Do Swidanija Russia – Ich werde mit Sicherheit wiederkommen!

 

REISEINFO: Diese Reise fand bereits im August 2006 statt. Mittlerweile haben sich aber verschiedene Veränderungen ergeben, nicht nur durch die angespannte politische Lage aufgrund des Ukraine-Konflikts.
Wir raten dringend dazu an, sich über aktuelle Bestimmungen nicht nur bei der Vorplanung sondern auch noch mal direkt vor Reiseantritt zu informieren. Hier kann z.B. der ADAC weiterhelfen.

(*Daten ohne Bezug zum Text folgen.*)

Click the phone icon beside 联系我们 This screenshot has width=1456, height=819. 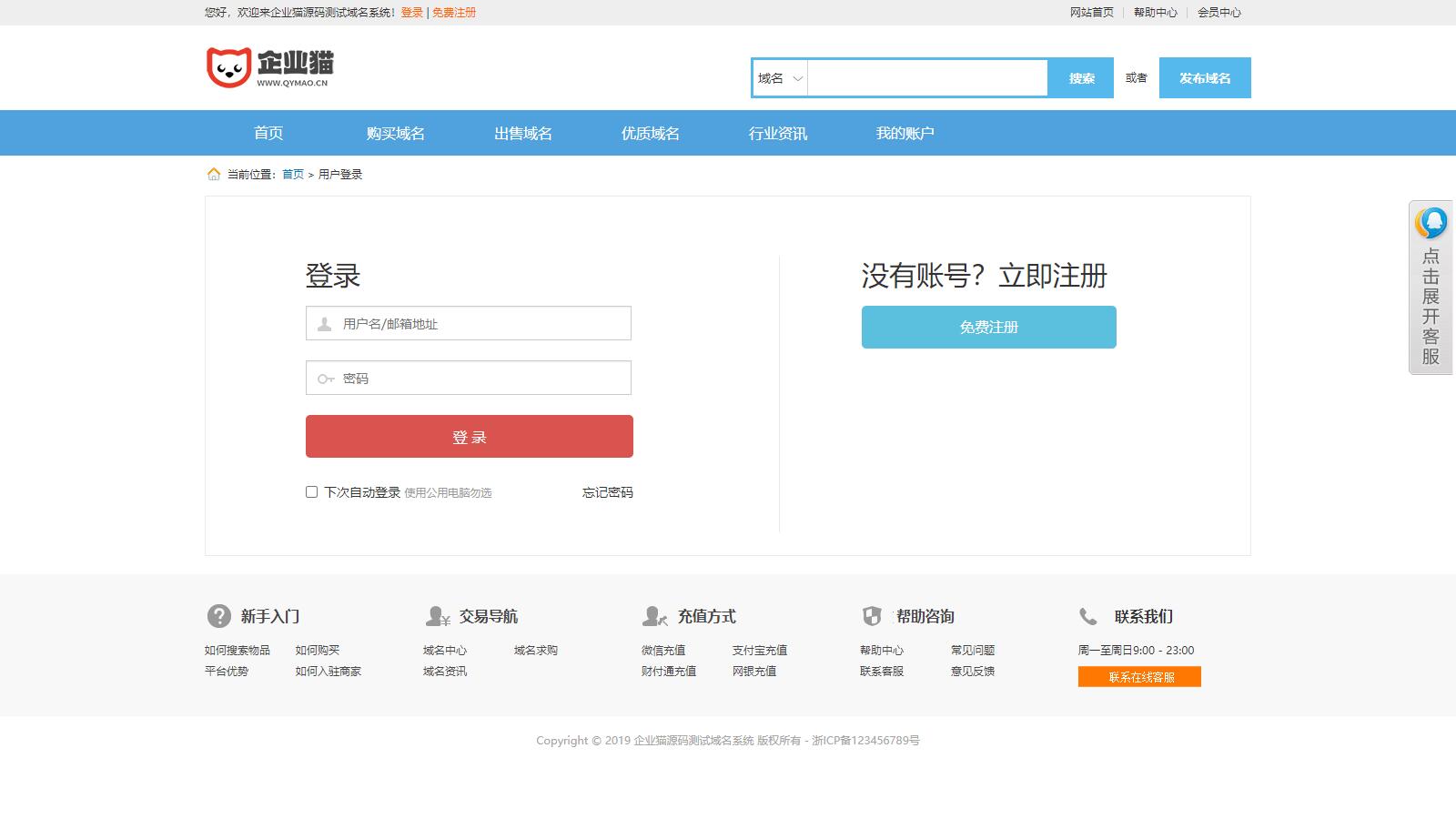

Devisen: Der Wechselkurs des Rubel beträgt aktuell (17.12.2014) z.B. 1 Euro zu 85,9 Rubel. Zum Zeitpunkt der Reise bekam man für einen Euro nur 33 Rubel! In den Medien wird von einem Kaufrausch der Russen berichtet, die durch Anschaffung von Sachwerten dem Kursverfall begegnen wollen. Die drastische Leitzinsanhebung der russischen Zentralbank führte bisher nicht zum gewünschten Erfolg.

Fähre: Die von Bernd genutzte 25-Stunden-Fährverbindung von Rost–ock nach Hanko gibt es so mittlerweile nicht mehr, allerdings laufen verschiedene Reedereien von Rostock aus mit RoRo-Fähren Helsinki an und eine Linie nach Hanko besteht weiterhin. Hier kann auch ein Reisebüro bei der Buchung helfen.

Entfernung/Strecke: Streckenlänge ca. 4000 km, gefahrene Kilometer ca. 2200. Für die gesamte Tour sollte man mindestens 14 Tage, besser drei Wochen, Zeit zur Verfügung haben. Aus Zeitgründen wurde der geplante Rückweg über Tallinn, Riga, Klaipeda und dann mit der Fähre nach Rostock verworfen.

Übernachten: Hotelzimmer kosteten 2006 ab ca. 50 €/ÜF aufwärts. Es ist aber kein Problem, Hotels für das Drei- und Mehrfache zu finden.

Camping: Camping Motel Olgino,
Sankt Petersburg, ca. 10 €
Primorskoye Highway E18
Sankt Petersburg, Russia, 197229,
Telefon: +7(812) 633 0205
Internet: www.hotel-olgino.ru/hotel-
olgino.nsf/en/Camp
E-mail: reservation@hotel-olgino.ru

Essen/Trinken: In Sankt Petersburg gibt es von Fast Food, über typisch russische Hausmannskost bis hin zum Edelmenü alles, was das Herz begehrt. Auch hier gilt wie überall: Je exklusiver, desto teurer. Sankt Petersburg ist keine „billige“ Stadt.

Benzinkosten: Tanken ist vergleichsweise günstig. Durchschnittspreis ca. 65 Cent/Liter (Stand August 2006). An den zahlreichen Tankstellen muss fast immer mit Rubel bezahlt werden.

Telefonieren: Der Empfang ist sehr gut. Gesprächskosten fürs Handy bewegen sich in astronomischen Höhen.
Straßen: Die Hauptstraßen nach Sankt Petersburg, die Straßen in der Stadt und in den Randgebieten sind überwiegend richtig gut, häufig vierspurig. Es gibt allerdings viele Baustellen. Seit September 2006 gilt für die Autobahn: Ring frei um Sankt Petersburg.

Das Fahren in der Metropole ist ähnlich wie in jeder anderen Großstadt. Allerdings werden zwei Fahrspuren durchaus in der Rushhour von vier bis fünf Fahrzeugen gleichzeitig und irgendwie nebeneinander benutzt. Eine vorausschauende, aber durchaus zügige Fahrweise ist zum Weiterkommen erforderlich. Außerhalb der Stadt enden Nebenstraßen abseits von der Hauptstraße schnell und gehen meistens übergangslos in unbefestigte, mit der Gold Wing nicht zu befahrende Wege, über.

Besonderheit: Überall säumen Polizeiposten den Weg. Wenn man den verschiedenen Medien glauben darf, werden Touristen häufig willkürlich zur Seite gewunken und mit deutlichen Sanktionen belegt. Wir haben den Rat unseres Taxifahrers befolgt: Immer wenn ein Polizeiposten in Sicht ist, ganz interessiert zur anderen Seite schauen und weiterfahren. Kombiniert mit einer entsprechend rücksichtsvollen Fahrweise gab es für uns keine Probleme. Viele Russen nutzen Dashcams für Verkehrsaufzeichnungen.